BEGIN STUDY MATERIAL
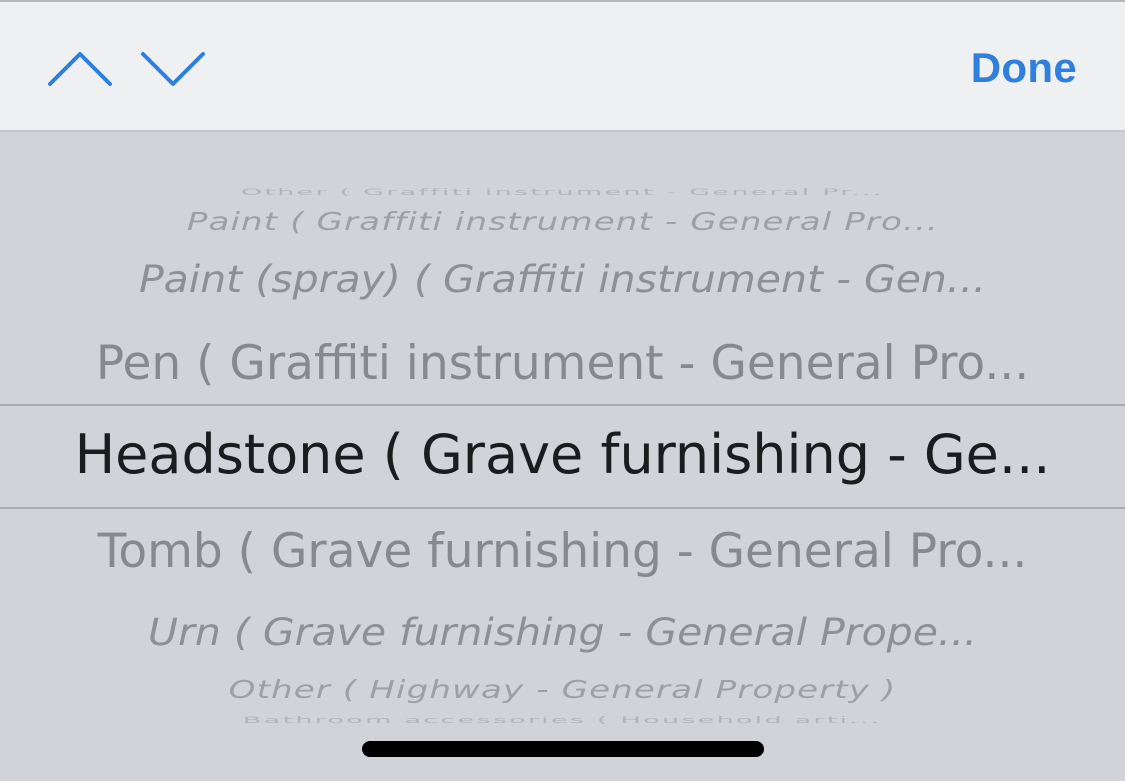  Describe the element at coordinates (562, 405) in the screenshot. I see `selection-top-divider` at that location.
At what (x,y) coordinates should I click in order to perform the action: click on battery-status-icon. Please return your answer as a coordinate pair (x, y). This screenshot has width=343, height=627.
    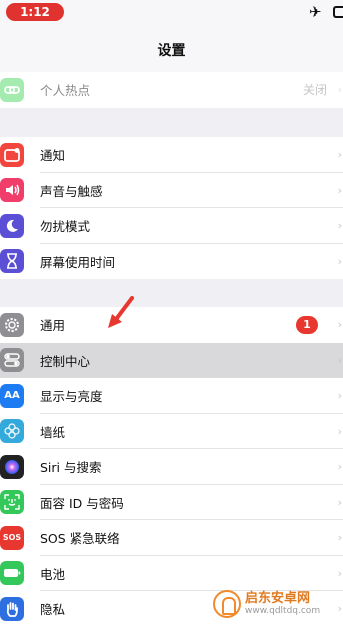
    Looking at the image, I should click on (338, 12).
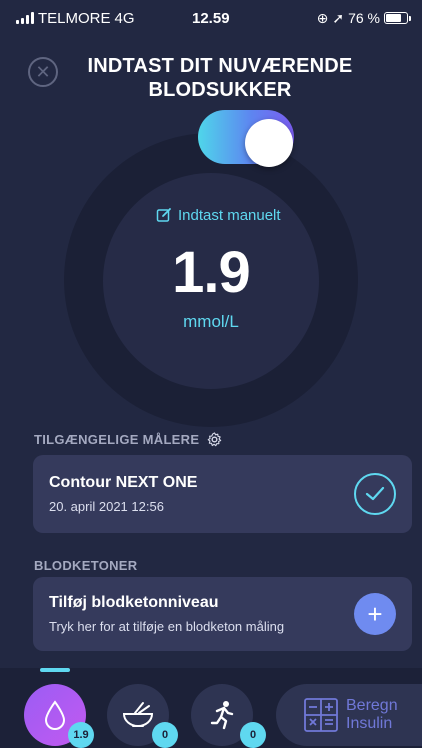  What do you see at coordinates (55, 670) in the screenshot?
I see `active-tab-indicator` at bounding box center [55, 670].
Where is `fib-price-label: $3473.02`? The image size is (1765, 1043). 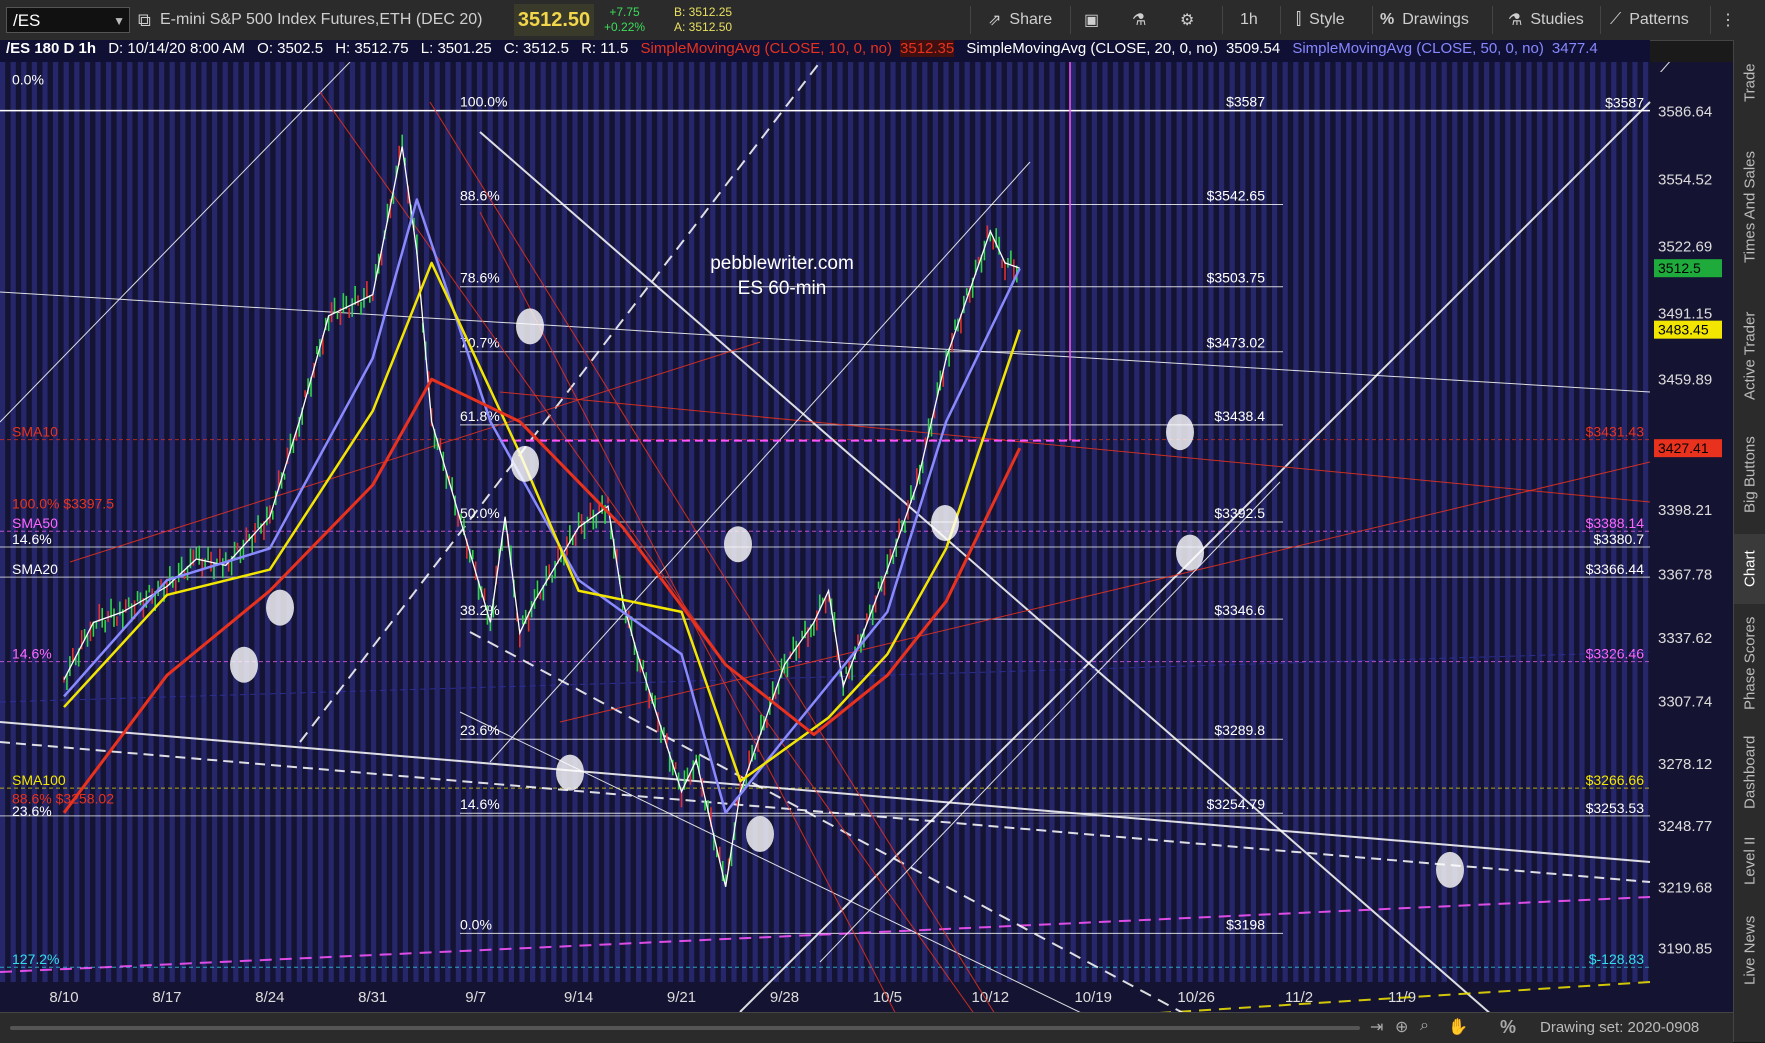 fib-price-label: $3473.02 is located at coordinates (1236, 343).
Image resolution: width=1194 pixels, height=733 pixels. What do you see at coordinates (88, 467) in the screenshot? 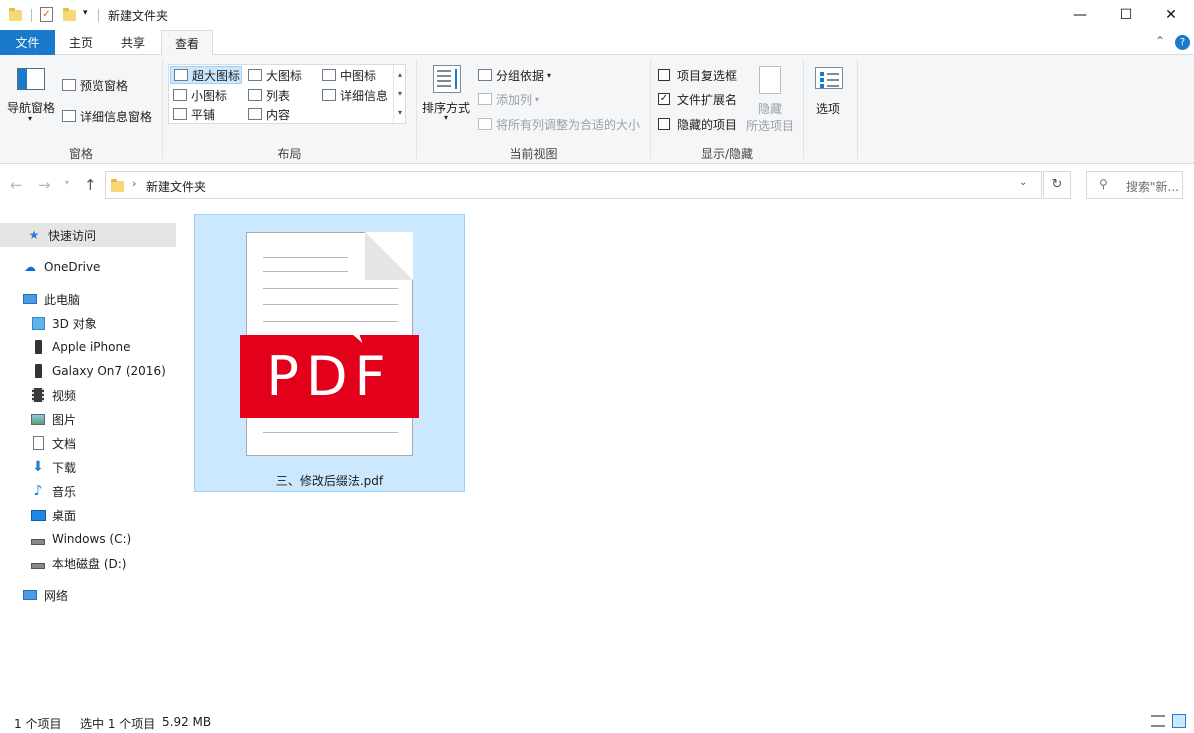
I see `sidebar-item-downloads: ⬇ 下载` at bounding box center [88, 467].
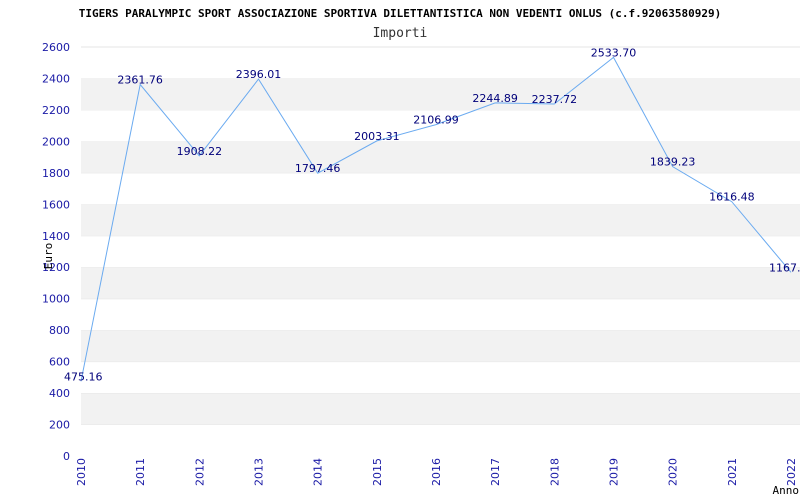  What do you see at coordinates (732, 198) in the screenshot?
I see `data-label: 1616.48` at bounding box center [732, 198].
END STUDY MATERIAL
■ THE TASK
Which lines of the entries contain the word "should"? Select each one and copy it in full.

■ TASK RESPONSE
At what (x,y) coordinates should I click in order to perform the action: click on battery-status-icon. Please return your answer as a coordinate pair (x, y). This screenshot has width=343, height=627.
    Looking at the image, I should click on (338, 12).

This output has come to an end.